## Task directions
Render the listing below as a JSON array of strings, with one string per line and blank lines omitted.

## Dataset extract
┏━━

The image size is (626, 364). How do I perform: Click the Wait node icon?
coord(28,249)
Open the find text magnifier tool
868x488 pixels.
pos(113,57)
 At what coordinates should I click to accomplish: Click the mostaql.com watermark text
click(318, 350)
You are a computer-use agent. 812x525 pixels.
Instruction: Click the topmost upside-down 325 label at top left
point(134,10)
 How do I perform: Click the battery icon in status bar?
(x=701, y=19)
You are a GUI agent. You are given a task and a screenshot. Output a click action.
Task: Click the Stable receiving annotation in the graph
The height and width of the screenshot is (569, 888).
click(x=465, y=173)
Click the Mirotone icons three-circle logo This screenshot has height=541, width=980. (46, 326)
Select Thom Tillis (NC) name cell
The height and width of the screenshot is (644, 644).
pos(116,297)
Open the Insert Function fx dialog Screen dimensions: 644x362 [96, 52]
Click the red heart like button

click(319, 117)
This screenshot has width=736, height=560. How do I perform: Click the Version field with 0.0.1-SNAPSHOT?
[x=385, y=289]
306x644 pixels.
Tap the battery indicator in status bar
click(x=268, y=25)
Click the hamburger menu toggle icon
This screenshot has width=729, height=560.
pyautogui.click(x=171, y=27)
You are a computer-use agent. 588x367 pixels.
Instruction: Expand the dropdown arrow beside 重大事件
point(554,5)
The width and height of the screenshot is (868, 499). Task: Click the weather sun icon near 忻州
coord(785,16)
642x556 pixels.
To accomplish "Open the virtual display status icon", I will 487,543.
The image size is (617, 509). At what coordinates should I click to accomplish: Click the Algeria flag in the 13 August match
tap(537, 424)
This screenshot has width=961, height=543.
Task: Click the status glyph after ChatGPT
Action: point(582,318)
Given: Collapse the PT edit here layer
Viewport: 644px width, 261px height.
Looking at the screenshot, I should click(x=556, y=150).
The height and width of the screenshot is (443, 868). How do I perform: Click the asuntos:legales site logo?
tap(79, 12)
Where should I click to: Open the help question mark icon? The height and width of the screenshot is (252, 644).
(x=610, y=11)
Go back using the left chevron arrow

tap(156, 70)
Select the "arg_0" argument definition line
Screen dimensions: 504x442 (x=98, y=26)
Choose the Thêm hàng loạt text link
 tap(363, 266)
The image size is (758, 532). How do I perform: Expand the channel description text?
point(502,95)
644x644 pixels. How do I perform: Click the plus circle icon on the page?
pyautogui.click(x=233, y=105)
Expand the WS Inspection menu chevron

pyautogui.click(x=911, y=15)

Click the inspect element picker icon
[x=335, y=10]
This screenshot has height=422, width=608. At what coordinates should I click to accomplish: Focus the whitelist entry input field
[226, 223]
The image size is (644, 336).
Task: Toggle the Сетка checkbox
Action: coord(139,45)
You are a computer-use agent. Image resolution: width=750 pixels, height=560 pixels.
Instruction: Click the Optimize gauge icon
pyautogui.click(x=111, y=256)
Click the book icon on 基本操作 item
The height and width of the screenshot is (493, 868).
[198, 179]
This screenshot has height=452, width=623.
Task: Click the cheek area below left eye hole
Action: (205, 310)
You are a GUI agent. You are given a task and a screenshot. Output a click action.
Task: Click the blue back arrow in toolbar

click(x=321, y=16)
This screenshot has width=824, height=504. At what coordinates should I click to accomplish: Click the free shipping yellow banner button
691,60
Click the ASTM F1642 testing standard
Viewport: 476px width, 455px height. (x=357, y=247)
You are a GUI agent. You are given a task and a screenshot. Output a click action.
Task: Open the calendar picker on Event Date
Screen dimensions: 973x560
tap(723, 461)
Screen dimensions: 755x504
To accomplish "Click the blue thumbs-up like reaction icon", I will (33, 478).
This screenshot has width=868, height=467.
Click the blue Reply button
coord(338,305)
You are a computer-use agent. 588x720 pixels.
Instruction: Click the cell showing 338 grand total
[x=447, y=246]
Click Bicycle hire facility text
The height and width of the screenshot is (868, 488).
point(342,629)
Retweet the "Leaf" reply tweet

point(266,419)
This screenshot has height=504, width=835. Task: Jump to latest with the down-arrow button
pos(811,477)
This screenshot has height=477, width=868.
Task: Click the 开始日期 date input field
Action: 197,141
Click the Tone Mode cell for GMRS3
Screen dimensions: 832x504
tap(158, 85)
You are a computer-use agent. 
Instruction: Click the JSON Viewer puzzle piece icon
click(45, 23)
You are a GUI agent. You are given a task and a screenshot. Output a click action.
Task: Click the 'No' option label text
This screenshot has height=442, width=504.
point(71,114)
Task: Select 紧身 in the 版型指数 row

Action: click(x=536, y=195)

┗━━

## Complete output
[
  "The image size is (626, 364). How do I perform: Click the Wait node icon?",
  "coord(28,249)",
  "Open the find text magnifier tool",
  "868x488 pixels.",
  "pos(113,57)",
  " At what coordinates should I click to accomplish: Click the mostaql.com watermark text",
  "click(318, 350)",
  "You are a computer-use agent. 812x525 pixels.",
  "Instruction: Click the topmost upside-down 325 label at top left",
  "point(134,10)",
  " How do I perform: Click the battery icon in status bar?",
  "(x=701, y=19)",
  "You are a GUI agent. You are given a task and a screenshot. Output a click action.",
  "Task: Click the Stable receiving annotation in the graph",
  "The height and width of the screenshot is (569, 888).",
  "click(x=465, y=173)",
  "Click the Mirotone icons three-circle logo This screenshot has height=541, width=980. (46, 326)",
  "Select Thom Tillis (NC) name cell",
  "The height and width of the screenshot is (644, 644).",
  "pos(116,297)",
  "Open the Insert Function fx dialog Screen dimensions: 644x362 [96, 52]",
  "Click the red heart like button",
  "click(319, 117)",
  "This screenshot has width=736, height=560. How do I perform: Click the Version field with 0.0.1-SNAPSHOT?",
  "[x=385, y=289]",
  "306x644 pixels.",
  "Tap the battery indicator in status bar",
  "click(x=268, y=25)",
  "Click the hamburger menu toggle icon",
  "This screenshot has width=729, height=560.",
  "pyautogui.click(x=171, y=27)",
  "You are a computer-use agent. 588x367 pixels.",
  "Instruction: Expand the dropdown arrow beside 重大事件",
  "point(554,5)",
  "The width and height of the screenshot is (868, 499). Task: Click the weather sun icon near 忻州",
  "coord(785,16)",
  "642x556 pixels.",
  "To accomplish \"Open the virtual display status icon\", I will 487,543.",
  "The image size is (617, 509). At what coordinates should I click to accomplish: Click the Algeria flag in the 13 August match",
  "tap(537, 424)",
  "This screenshot has width=961, height=543.",
  "Task: Click the status glyph after ChatGPT",
  "Action: point(582,318)",
  "Given: Collapse the PT edit here layer",
  "Viewport: 644px width, 261px height.",
  "Looking at the screenshot, I should click(x=556, y=150).",
  "The height and width of the screenshot is (443, 868). How do I perform: Click the asuntos:legales site logo?",
  "tap(79, 12)",
  "Where should I click to: Open the help question mark icon? The height and width of the screenshot is (252, 644).",
  "(x=610, y=11)",
  "Go back using the left chevron arrow",
  "tap(156, 70)",
  "Select the \"arg_0\" argument definition line",
  "Screen dimensions: 504x442 (x=98, y=26)",
  "Choose the Thêm hàng loạt text link",
  " tap(363, 266)",
  "The image size is (758, 532). How do I perform: Expand the channel description text?",
  "point(502,95)",
  "644x644 pixels. How do I perform: Click the plus circle icon on the page?",
  "pyautogui.click(x=233, y=105)",
  "Expand the WS Inspection menu chevron",
  "pyautogui.click(x=911, y=15)",
  "Click the inspect element picker icon",
  "[x=335, y=10]",
  "This screenshot has height=422, width=608. At what coordinates should I click to accomplish: Focus the whitelist entry input field",
  "[226, 223]",
  "The image size is (644, 336).",
  "Task: Toggle the Сетка checkbox",
  "Action: coord(139,45)",
  "You are a computer-use agent. Image resolution: width=750 pixels, height=560 pixels.",
  "Instruction: Click the Optimize gauge icon",
  "pyautogui.click(x=111, y=256)",
  "Click the book icon on 基本操作 item",
  "The height and width of the screenshot is (493, 868).",
  "[198, 179]",
  "This screenshot has height=452, width=623.",
  "Task: Click the cheek area below left eye hole",
  "Action: (205, 310)",
  "You are a GUI agent. You are given a task and a screenshot. Output a click action.",
  "Task: Click the blue back arrow in toolbar",
  "click(x=321, y=16)",
  "This screenshot has width=824, height=504. At what coordinates should I click to accomplish: Click the free shipping yellow banner button",
  "691,60",
  "Click the ASTM F1642 testing standard",
  "Viewport: 476px width, 455px height. (x=357, y=247)",
  "You are a GUI agent. You are given a task and a screenshot. Output a click action.",
  "Task: Open the calendar picker on Event Date",
  "Screen dimensions: 973x560",
  "tap(723, 461)",
  "Screen dimensions: 755x504",
  "To accomplish \"Click the blue thumbs-up like reaction icon\", I will (33, 478).",
  "This screenshot has width=868, height=467.",
  "Click the blue Reply button",
  "coord(338,305)",
  "You are a computer-use agent. 588x720 pixels.",
  "Instruction: Click the cell showing 338 grand total",
  "[x=447, y=246]",
  "Click Bicycle hire facility text",
  "The height and width of the screenshot is (868, 488).",
  "point(342,629)",
  "Retweet the \"Leaf\" reply tweet",
  "point(266,419)",
  "This screenshot has height=504, width=835. Task: Jump to latest with the down-arrow button",
  "pos(811,477)",
  "This screenshot has height=477, width=868.",
  "Task: Click the 开始日期 date input field",
  "Action: 197,141",
  "Click the Tone Mode cell for GMRS3",
  "Screen dimensions: 832x504",
  "tap(158, 85)",
  "You are a computer-use agent. ",
  "Instruction: Click the JSON Viewer puzzle piece icon",
  "click(45, 23)",
  "You are a GUI agent. You are given a task and a screenshot. Output a click action.",
  "Task: Click the 'No' option label text",
  "This screenshot has height=442, width=504.",
  "point(71,114)",
  "Task: Select 紧身 in the 版型指数 row",
  "Action: click(x=536, y=195)"
]